I want use serial port to communicate with another device txdev, the problem is that txdev is sending data asynchronously and i don't want the read
function to block, the good thing is that txdev is sending data with fixed size but i don't know how to use this trick.
what i'am doing is the following :
fd = open(DEVICE_NAME, O_RDWR | O_NOCTTY);
bzero(&termios_p, sizeof(termios_p));
termios_p.c_cflag = CS8|CSTOPB|CLOCAL|CREAD;
termios_p.c_iflag = IGNPAR;
termios_p.c_oflag = 0;
termios_p.c_lflag = ~ICANON;
termios_p.c_cc[VMIN]=DATA_LENGTH;
termios_p.c_cc[VTIME]=10;
cfsetispeed(&termios_p, BAUDRATE);
cfsetospeed(&termios_p, BAUDRATE);
tcflush(fd, TCIFLUSH);
tcsetattr(fd,TCSANOW,&termios_p);
from this post i undrestand that this cause the read to be blocked VTIME = 0 is blocking as well.
Could anyone help me figure out the solution i think i have to use interrupt handler instead of a read
do you agree ?
2nd question : Since a sender can't get synchronized with the receiver is there an interrupt handler that stores the received data on specified buffer (i undrestand that this is the case for Canonical mode but not in Non canonical mode) or this is only done when read
function is reached, if i'am wrong please correct me
As usual thanks a lot.
You seem to misunderstand how a Linux application program should read from and write to a serial port. All data is buffered between your program and the UART. Your program does not have to be always ready to read the data as it comes off the wire. The OS (specifically the UART device driver and the tty subsystem which includes line disciplines) does that, and buffers the data for your program.
RS-232 is by definition an asynchronous communication link. The characters/bytes can be transmitted at any time. Message packets will arrive at any point in time, so the application program will have to wait for the bytes that comprise a message packet. That's a case for using blocking reads.
The typical problem of receiving serial data is how to perform a lexical scan of received data to identify a complete message packet. Text messages (canonical mode) simply use ASCII line control characters to delimit messages/lines. Even packets of fixed length need validation (to ensure that the message actually starts on the correct byte). See this example of scanning fixed-length packets.
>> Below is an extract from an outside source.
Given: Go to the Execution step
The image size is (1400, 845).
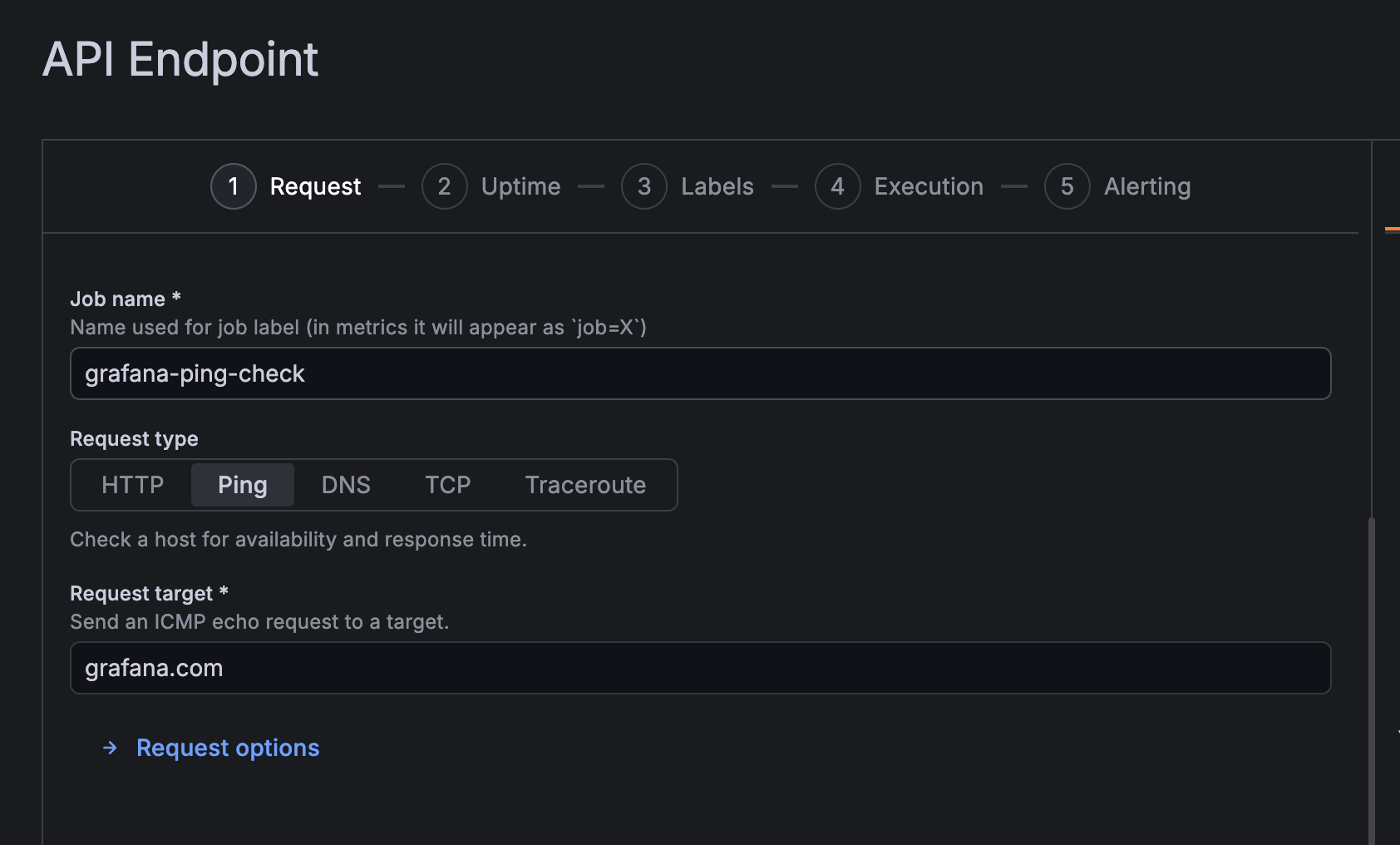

No, the UART device driver is already servicing its interrupts (or employing DMA) to capture every byte that is received off the serial link.
There is no need for the serial port on the receive end to "synchronize" with the sending serial port at the byte level. RS-232 is an asynchronous communication link: the sender can/will transmit a character/byte at any time, and the other end must be prepared to receive it (unless there is either hardware or software flowcontrol in place) at the device driver level (and not the application program).
The OS always buffers this received data. A read() syscall by an application program is merely a copy operation from the system buffer to the user buffer. This copy operation is for both canonical and non-canonical modes.
"Getting synchronized" is typically an issue to be resolved at the message or packet level by the protocol. Master-slave is a common configuration for defining a serial link protocol. The master side sends a query message to the slave side. The slave must always be prepared to receive a query. The slave side can respond with a transaction request or data capture or whatever, or a NAK message to indicate that it has nothing for the master. This request-response dialog is intended to control or pace the data flow (and processing load) between the two units.
Addendum
Presumably you will always initiate your program before the sending device so that the first transmitted DATA_LENGTH will align with the first read by the program.
That will probably work most of the time in an ideal or monitored situation.
But for industrial 24/7 applications, the possibility of losing message frame alignment is real (e.g. sending device is restarted in middle of a transmission), and therefore a scheme that has no active means to verify and regain message frame alignment is inadequate.
IOW a raw read() of the serial port may not return an aligned message in your buffer (i.e. buf[0] may not contain the first byte of the message).
A much smaller VMIN with a nonzero VTIME is the typical termios configuration based on the premise that the serial link is idle (for a short interval) after each message.
But the code should be robust to handle any/all message fragments as they are read. So more than one read() may be needed to reconstruct the entire message.